For one writer, Hall of Fame semifinalist selection of Brian Urlacher closes a career circle

The news on Tuesday wasn’t really any sort of surprise: Brian Urlacher being selected as a semifinalist for the Hall of Fame in his first year of eligibility. Some of the immediate thoughts were, however, for one writer who covered Brian from the day he was drafted on through the unpleasant end of his 13-year career as a Bear.

Good thoughts, though. Definitely good.

The first was a flashback, to a Tuesday in late August 2000 when the ninth-overall pick of the draft, who’d been anointed the starting strong-side linebacker by coach Dick Jauron on draft day, was benched.

It happened up at Halas Hall when Urlacher all of a sudden wasn’t running with the 1’s. Rosie Colvin was in Urlacher’s spot with the starters and would be for a few games into the 2000 season. I caught up with Brian before he walked, in a daze, into Halas Hall after practice and asked about what I’d just seen.

"I'm unhappy with the way I'm playing and I'm sure they are, too," Urlacher said. "I don't think I've been playing very well so that's probably the cause for it right there. I just don't have any technique. I need to work on my technique, hands and feet mostly. I've got to get those down, figure out what I'm doing. I know the defense pretty good now, just don't know how to use my hands and feet."

Urlacher, an All-American safety at New Mexico but MVP of the Senior Bowl in his first game at middle linebacker, had been starting at strong side, over the tight end, because coaches considered it a simpler position for Urlacher to master. But he was not always correctly aligned before the snap, did not use his hands against blockers effectively and occasionally led with his head on tackles. His benching cost him the chance to be the first Bears rookie linebacker since Dick Butkus to start an Opening Day.

It also was the first time in his football life that Urlacher could remember being demoted.

"It's not a good feeling," he said. "I definitely don't like getting demoted but I know why I am. I just have to get better."

Coaches understood what they were really attempting, subsequently acknowledged privately that the SLB experiment was a mistake. While the strong-side slot may have been simpler than the other two principally because of coverage duties, "we're trying to force-feed the kid an elephant," then-defensive coordinator Greg Blache said.

"So you see him gag and what do you do? You give him the Heimlich maneuver, you take some of it out of his mouth, try to chop it up into smaller pieces. He's going to devour it and be a great football player. But he wouldn't be if we choked him to death."

Urlacher didn’t choke and eventually became the starter, not outside, but at middle linebacker when Barry Minter was injured week two at Tampa Bay.

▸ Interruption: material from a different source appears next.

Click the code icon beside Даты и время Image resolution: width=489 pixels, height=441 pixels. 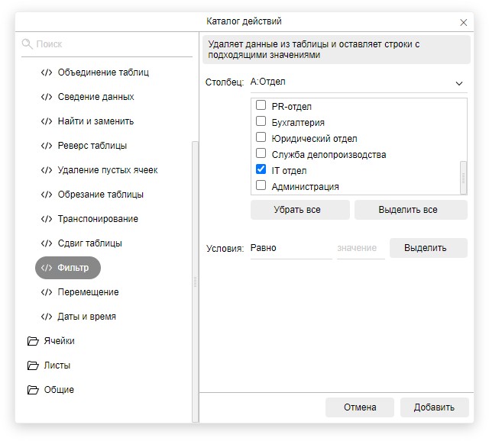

We sometimes don’t fully know the import or significance at the time we’re witnessing something. Urlacher stepping in at middle linebacker was not one of those times – you knew, watching him pick up four tackles in basically just the fourth quarter of a 41-0 blowout by the Bucs.

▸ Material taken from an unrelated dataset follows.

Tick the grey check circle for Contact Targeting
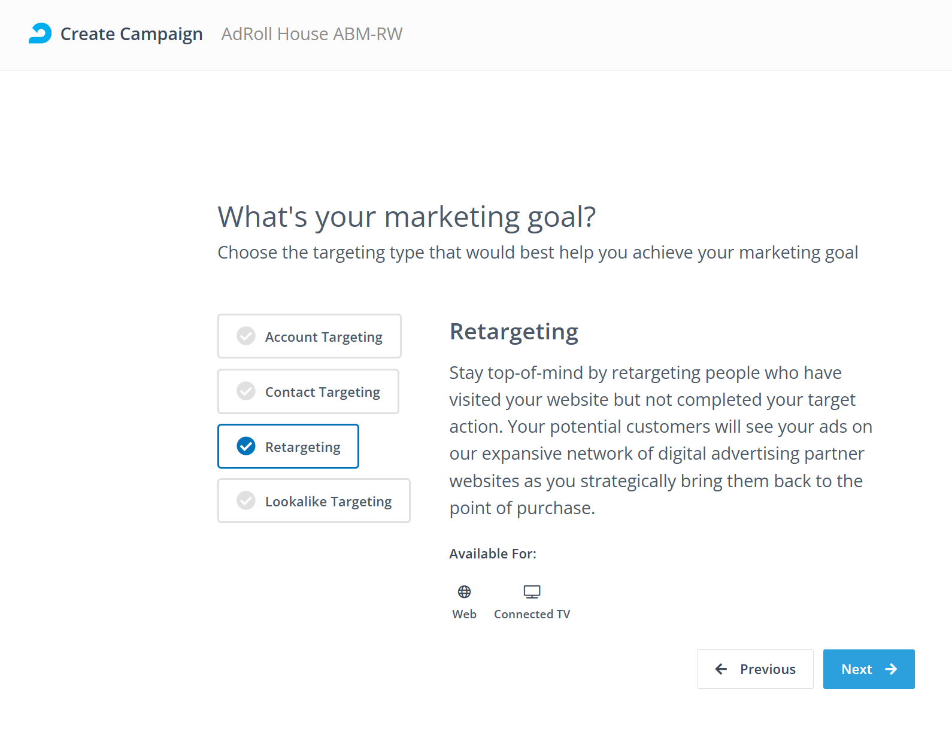Screen dimensions: 952x729 tap(246, 391)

That was the beginning. Over the years came moments like Urlacher scooping up a Michael Vick fumble in the 2001 Atlanta game and going 90 yards with Vick giving chase but not catching him. Lots of those kinds of moments.

And then cutting to the ending, in 2013, when he and the organization came to an acrimonious parting after GM Phil Emery managed to alienate the face of the franchise both with the one-year contract offer and the way it was handled. Butkus had a nasty separation at the end of his Bears years, too, and Bill George finished his career as a Los Angeles Ram after creating the middle linebacker position as a Bear. Maybe that’s just how Bears and some of their linebackers wind up their relationships.

In any case, while there is no cheering in the pressbox, the hope here is that Brian goes into the Hall in a class with Ray Lewis in their first years of eligibility. Somehow that just seems like it all should close out for that confused kid from New Mexico who lost his first job out of college, but responded to that by becoming one of the all-time greats in his sport.